Medium Articles that Made Me a Better Data Scientist in July

Original article was published by on AI Magazine


Medium Articles that Made Me a Better Data Scientist in July

Improving my skillset and knowledge about contemporary machine learning

Photo by Alisa Anton on Unsplash

I am a data scientist and avid reader (and writer) of articles about data science and machine learning. It takes time to read journal articles, listen to podcasts, analyze interesting data, and play with new machine learning packages. Blog posts offer much of this knowledge in a condensed form.

When browsing, I look for articles that will teach me something new and applicable. Where is the field of machine learning heading? What is the latest research? How can I do my job as a data scientist better? How can I understand machine learning algorithms better?

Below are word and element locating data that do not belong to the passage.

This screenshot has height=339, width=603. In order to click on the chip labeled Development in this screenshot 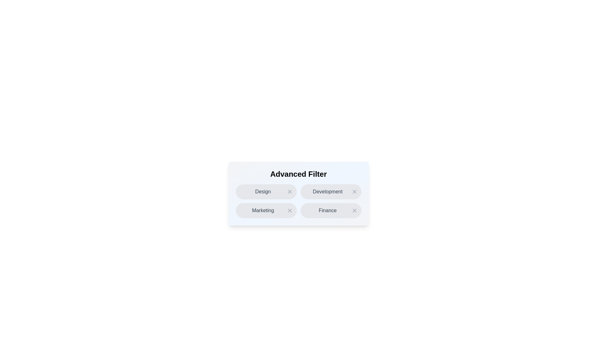, I will do `click(330, 191)`.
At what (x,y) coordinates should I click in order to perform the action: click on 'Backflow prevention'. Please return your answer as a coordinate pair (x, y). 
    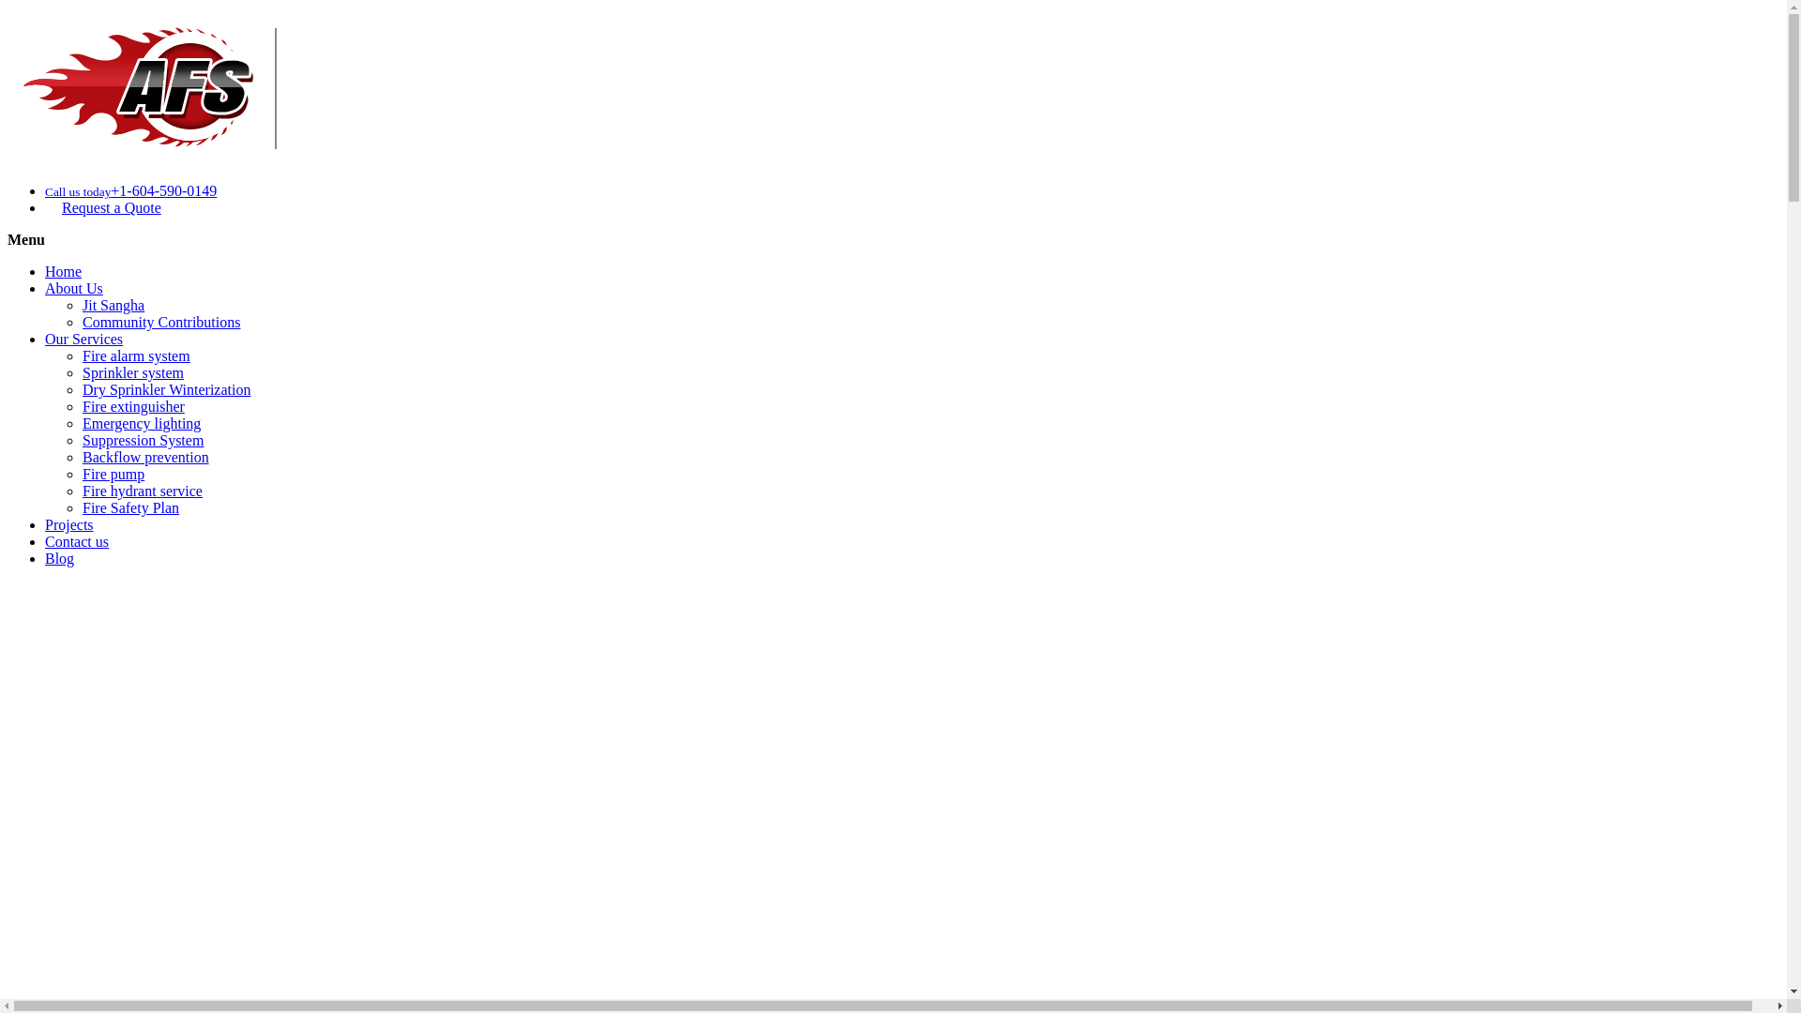
    Looking at the image, I should click on (144, 457).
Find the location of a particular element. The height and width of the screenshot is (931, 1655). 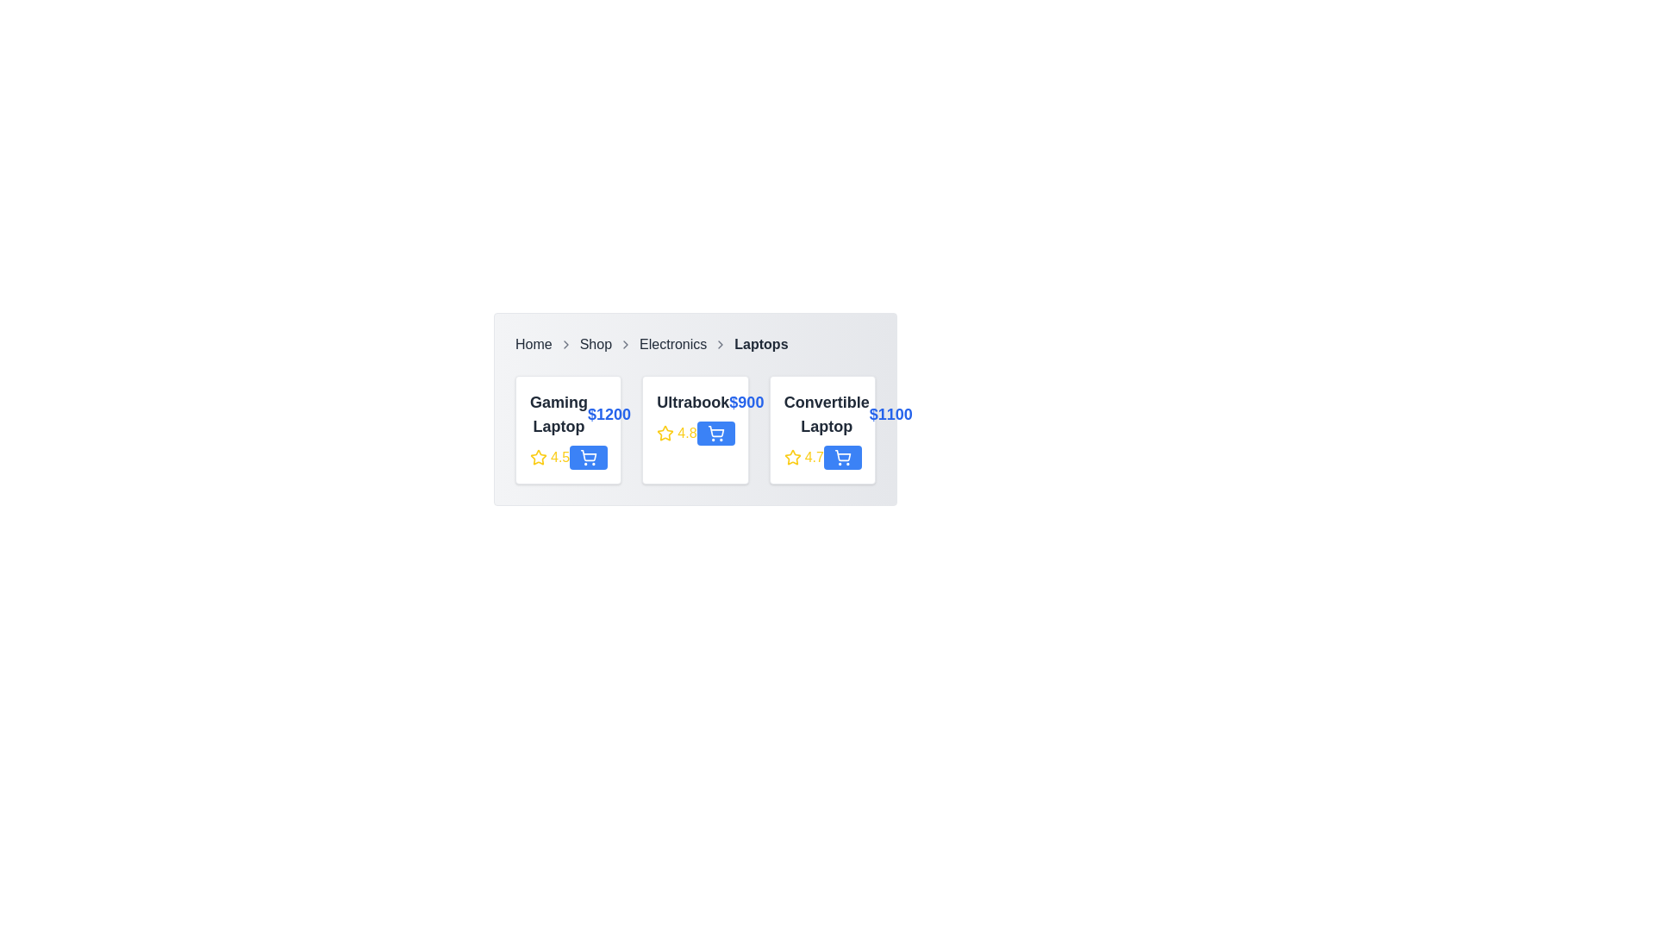

the shopping cart button with a blue background and white stroke outline located at the bottom-right corner of the 'Convertible Laptop' card is located at coordinates (842, 457).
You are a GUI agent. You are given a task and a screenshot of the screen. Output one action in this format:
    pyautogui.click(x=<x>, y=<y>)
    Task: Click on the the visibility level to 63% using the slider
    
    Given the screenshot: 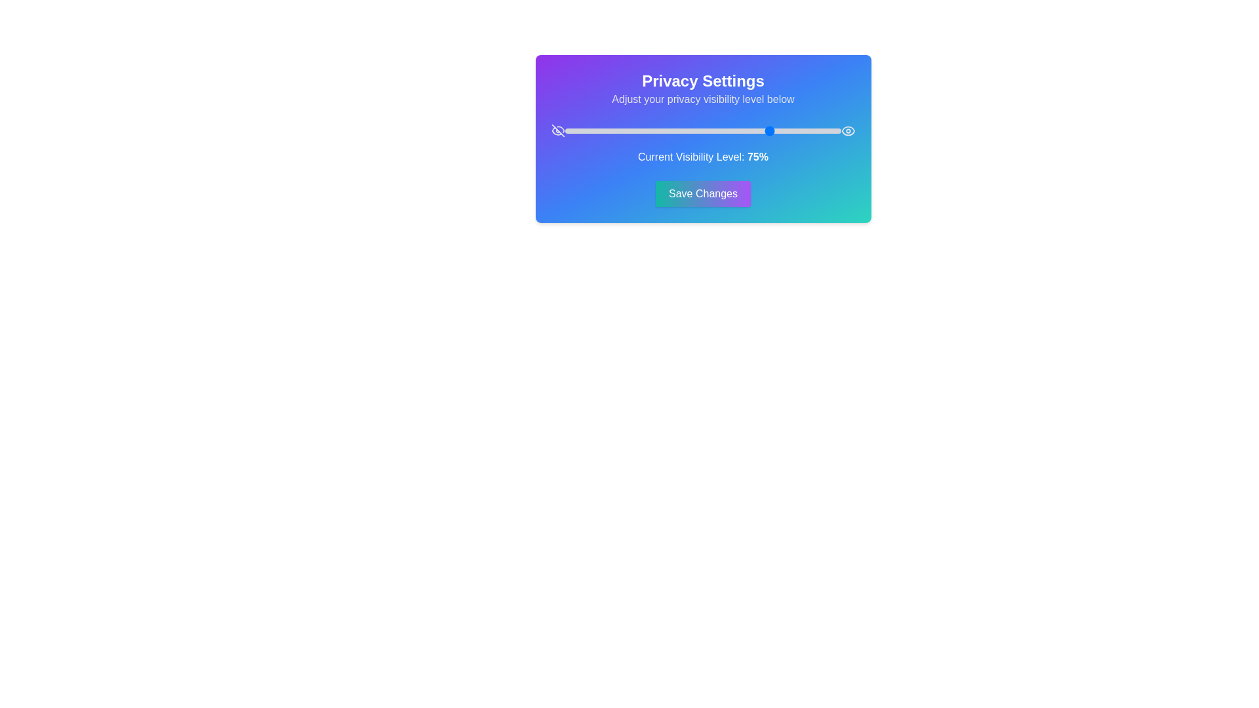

My favorite articles are those that help me understand machine learning algorithms — especially algorithms that weren’t widely used (or didn’t exist) when I completed my MS in data science in 2017. The most useful articles are those that include code examples because recoding algorithms is time-consuming.

All this said, there are a lot of data science articles out there! Which to read?

In this post, I share some articles that I read and found useful in July. These helped grow my knowledge about data science and machine learning. I hope you find them just as valuable.

The Severe Limitations of Supervised Learning Are Piling Up

What is the future of machine learning research?

Supervised learning algorithms have brought a lot of value to businesses. However, the marginal value of small improvements in a supervised learning algorithm is decreasing. Why? The algorithms themselves are already pretty good and require many labels to provide good results. Labels are expensive to acquire and there are many datasets with no explicit “labels”!

Supervised learning is in the process of realizing another limitation: at its best, it only does exactly what we want it to do.

Supervised learning can only interpolate. Reinforcement learning and similar evolutionary algorithms have the potential to extrapolate.

The future of research is likely in unsupervised, semi-supervised, and reinforcement learning!

Why I Liked This Article

This article speaks to the future of machine learning research and what sort of break-throughs I might expect to see.

NGBoost algorithm: solving probabilistic prediction problems

NGBoost is a “natural gradient” boosting algorithm that can predict the distribution of a target variable, not just a point estimate. This is important because often the uncertainty of a model, or range of probable values, is just as important as the exact predicted value.

How is this done? Per the paper, “NGBoost generalizes gradient boosting to probabilistic regression by treating the parameters of the conditional distribution as targets for a multiparameter boosting algorithm.”

Why I Liked This Article

This article nicely explains a technical paper about the new NGBoost algorithm. As icing on the cake, the article also shared a python package that makes it easy to apply ngboost in practice. (Paper + open source code = gold)

GPT-3, a Giant Step for Deep Learning And NLP

Many articles (and tweets) have been written demonstrating the impressive capabilities of GPT-3. But how does it work? Fortunately, this article breaks down and explains the key points of the 72-page GPT-3 paper.

Why I Liked This Article

GPT-3 is a powerful model with many applications. I personally hope to incorporate it into a project sometime! As a practitioner, there is a lot of value in understanding how language models work, especially in choosing how to proceed in an NLP project. But the paper itself is bit long to read for general understanding; this blog post highlights the key points that I need to know.

SHAP explained the way I wish someone explained it to me

Explainable ML is an important new area in machine learning. Shap is a popular method that highlights how a black-box model uses data to make predictions.

The explainer of a black-box model should not itself be a black-box.

This article provides a visual and intuitive explanation of the SHAP algorithm.

Why I Liked This Article

I have worked with model explainability methods like SHAP before, but admittedly my knowledge of the algorithm was rudimentary. After this blog post, I have a much stronger understanding and can explain how it works.

Deep Learning for Anomaly Detection: A Comprehensive Survey

This article summarizes a survey paper on deep learning for anomaly detection.

The paper/article describes the key challenges of the anomaly detection task:

  1. The difficulty to achieve high anomaly detection recall rate
  2. Anomaly detection in high-dimensional and/or not-independent data
  3. Data-efficient learning of normality/abnormality
  4. Noise-resilient anomaly detection
  5. Detection of complex or multidimensional anomalies
  6. Anomaly explanation

There are three general ways to use deep learning for anomaly detection:

  • Deep learning for feature extraction
  • Learning feature representations of normality
  • End-to-end anomaly score learning

Why I Liked This Article

My reasons for sharing this article are simple: it is well-written and I am quite interested in this topic.